Besides being the most cost effective, Mayor Skip Campbell believed a surface parking lot, at $2 million would have been sufficient for City Staff, and would have been utilized for other events when they were gone on weeknights and weekends. However, it would have used space designed for potential retail space around it.
The option most of the commission chose was a four-floor, 600-spot garage costing $8.1 million, with the city’s share being $4.5 million. This would be a Tri-party agreement, meaning the city would take the lead in drafting the agreement and borrow the $8.1, then the CRA and Amera Corp. would enter into an agreement, and upon completion of the garage, Amera as the Master Developer could assist the CRA to defray the cost of the additional 250 spaces.
“Parking garage. Waste of money.” Said former commission candidate Howard Melamed. “In a town that wants to go green, we should be encouraging and helping to developed walking paths and cycling. However when you have three out of five commissioners beholden to their largest sponsor, what do you expect? The downtown Coral Springs developer has no agreement with the City. Now we are building him a parking garage? He needs to build it himself.
On April 1, four City Commissioners voted to move forward on what was the most expensive option on the table after Vice Mayor Larry Vignola tabled the item in order to get more feedback from the residents.
However, it didn’t change the commissioners minds about going forward with the garage.
Commissioner Lou Cimaglia immediately voted to move the project forward.
Commissioner Joy Carter who emailed 397 residents said that 53 of her respondents told her do it, so she said she went with the majority.
Commissioner Dan Daley sent out on email blasts to 1,600 people and he was surprised that the vast majority were positive that they wanted a larger parking garage. “If there’s too few parking spaces we have a problem.”
But how will resident know exactly what respondents did say to Dan Daley and Joy Carter if they were asking mostly friends and supporters of their campaign what to do. Secondly, since both used personal email addresses to conduct their poll and not their City email addresses, making a public records request would be extremely difficult.
Vice Mayor Vignola, who asked for the motion to wait on the vote, but never specified who exactly he asked to gather more research during the time it was tabled said, “I’ve never developed a downtown, no one here has. With the Frozen event that we did in December, the parking was atrocious. I know families that came and didn’t get to go because there wasn’t enough parking. If we’re going to do this, we need to do this right.”

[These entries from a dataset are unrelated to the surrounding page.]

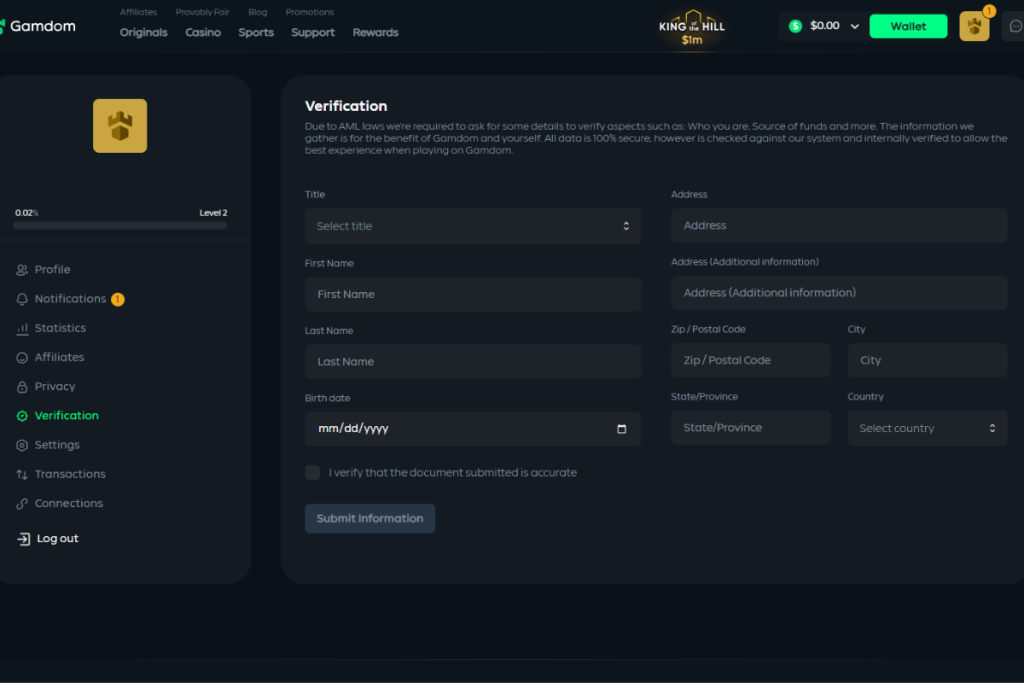Viewport: 1024px width, 683px height.
Task: Open the gold user avatar in header
Action: click(974, 27)
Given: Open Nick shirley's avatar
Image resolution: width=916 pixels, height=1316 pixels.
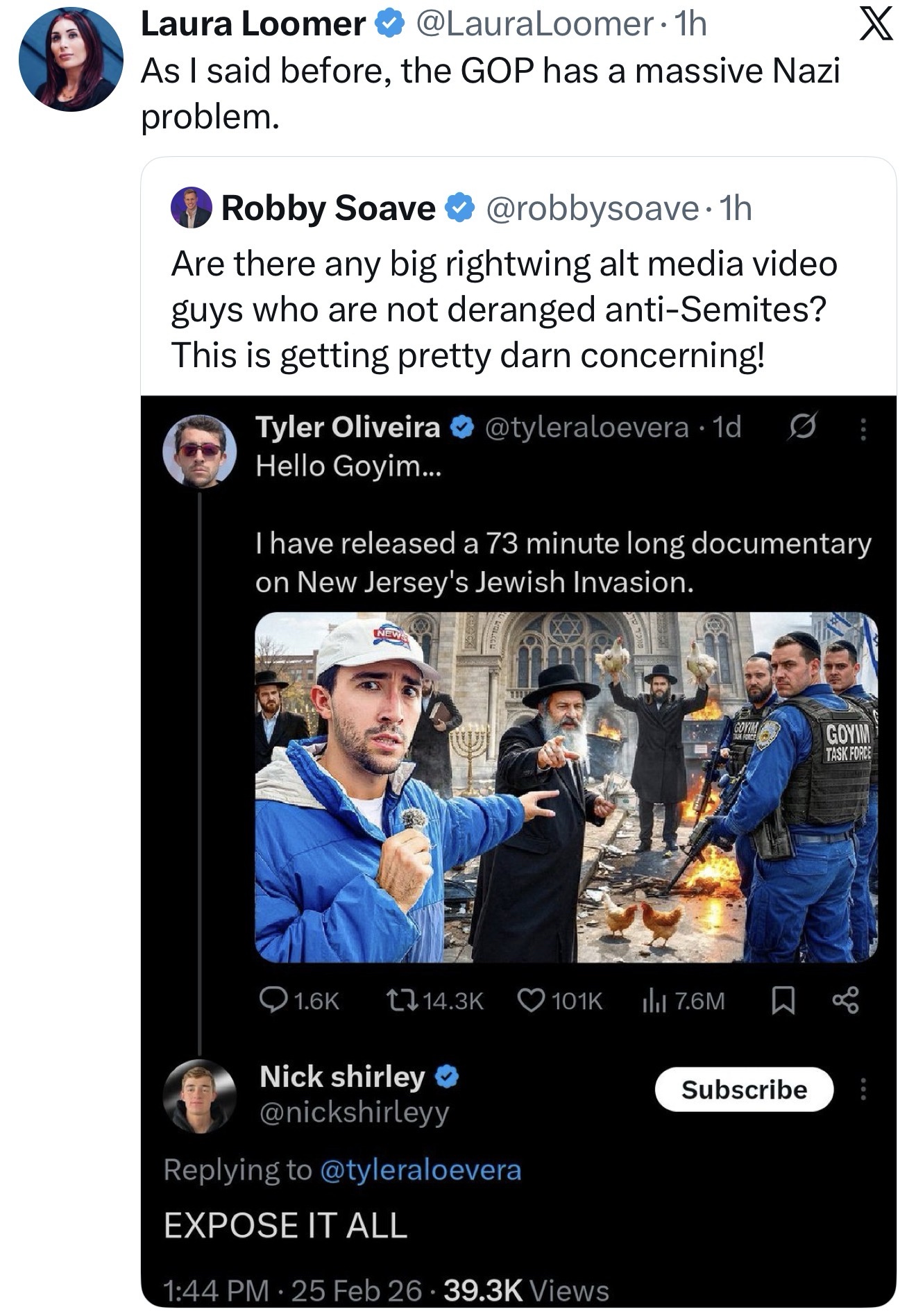Looking at the screenshot, I should click(200, 1097).
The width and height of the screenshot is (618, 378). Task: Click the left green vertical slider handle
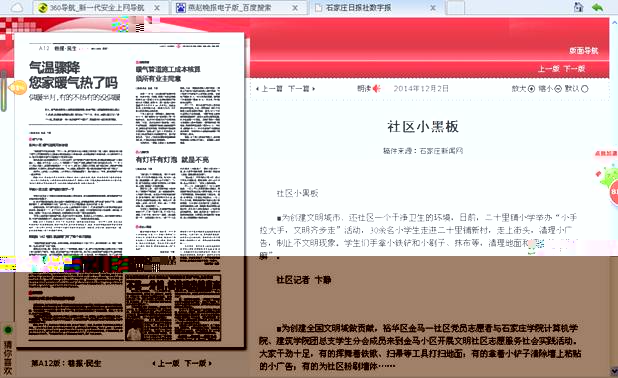[x=4, y=91]
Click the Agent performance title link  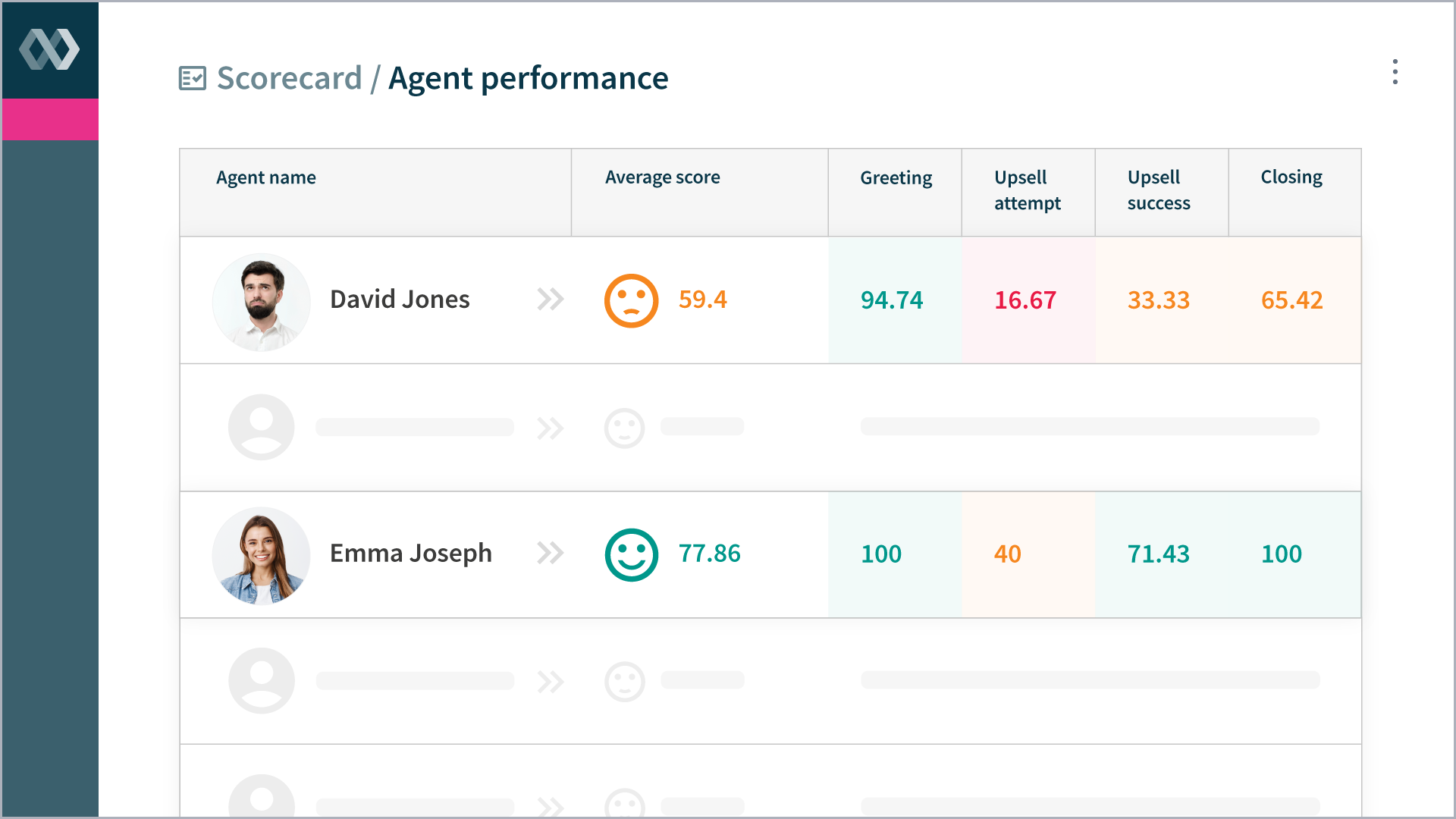click(x=529, y=77)
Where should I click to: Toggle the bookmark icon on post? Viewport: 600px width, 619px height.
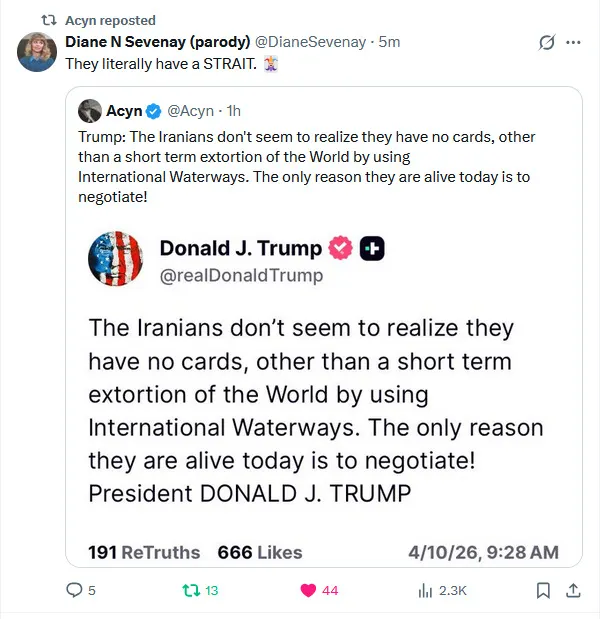click(543, 590)
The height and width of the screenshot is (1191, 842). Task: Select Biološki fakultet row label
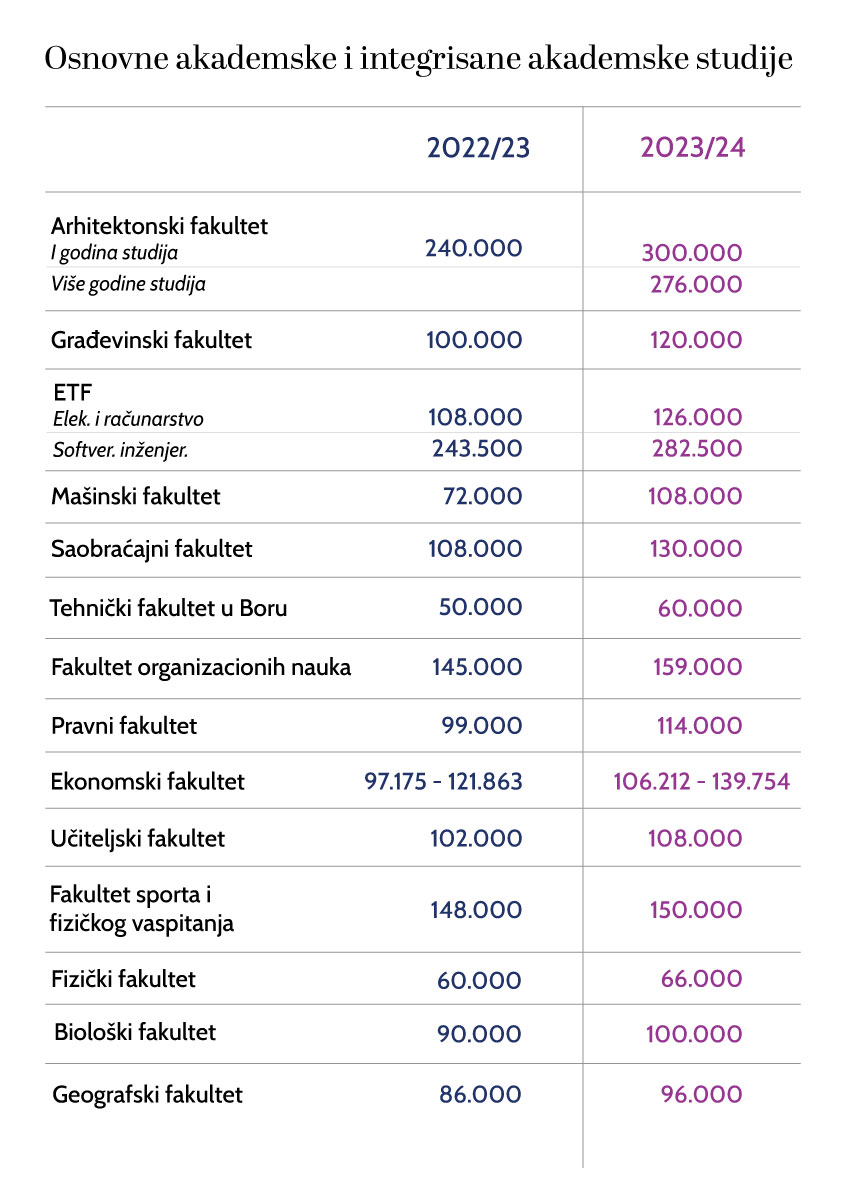pos(135,1031)
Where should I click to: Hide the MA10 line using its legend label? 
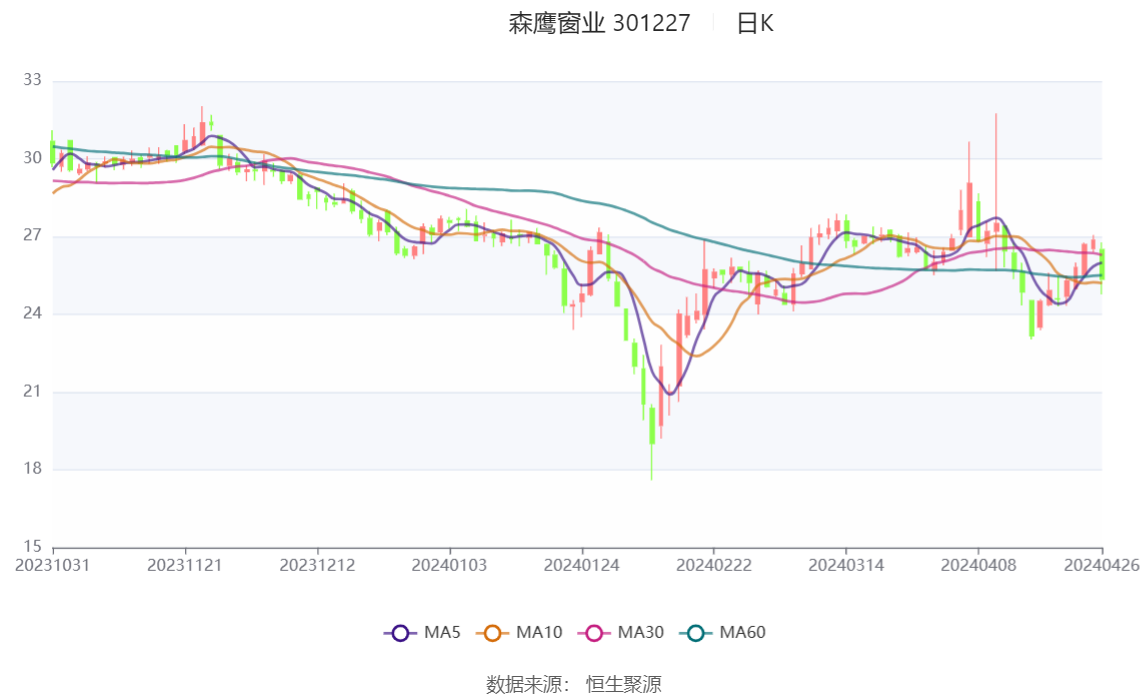coord(539,633)
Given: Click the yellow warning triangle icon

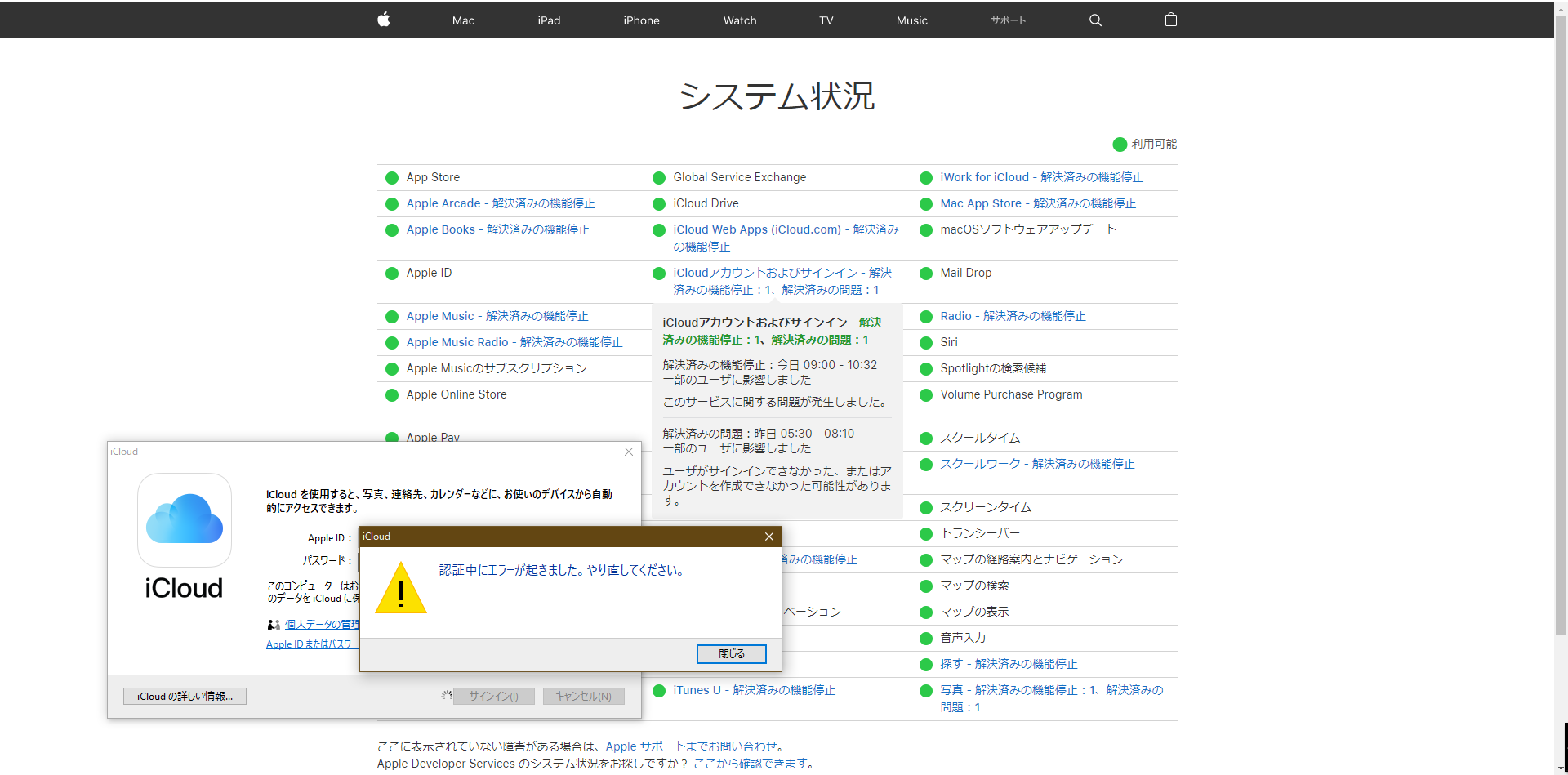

Mayor Skip Campbell seemed surprised that everyone received the go ahead to spend so much from their constituents. “I have received just the opposite in community participation in this concept,” he said. “I’ve already said that it’s financially irresponsible based on the way we are financing it but that’s what democracy is all about and we’re going to have a vote here and hopefully it’s a vote based on your conscience.” Looking at Joy Carter Campbell said, “And I believe statistically 53 is not a valid number, and statistically we should have put this in front of the voters. We should have asked the people. Are you willing to pay for it and that would have been done with the general obligation bonds.”
The vote was four to one in favor of the parking garage. Campbell was the one voting no.
The city plans to borrow the money in bonds this fall.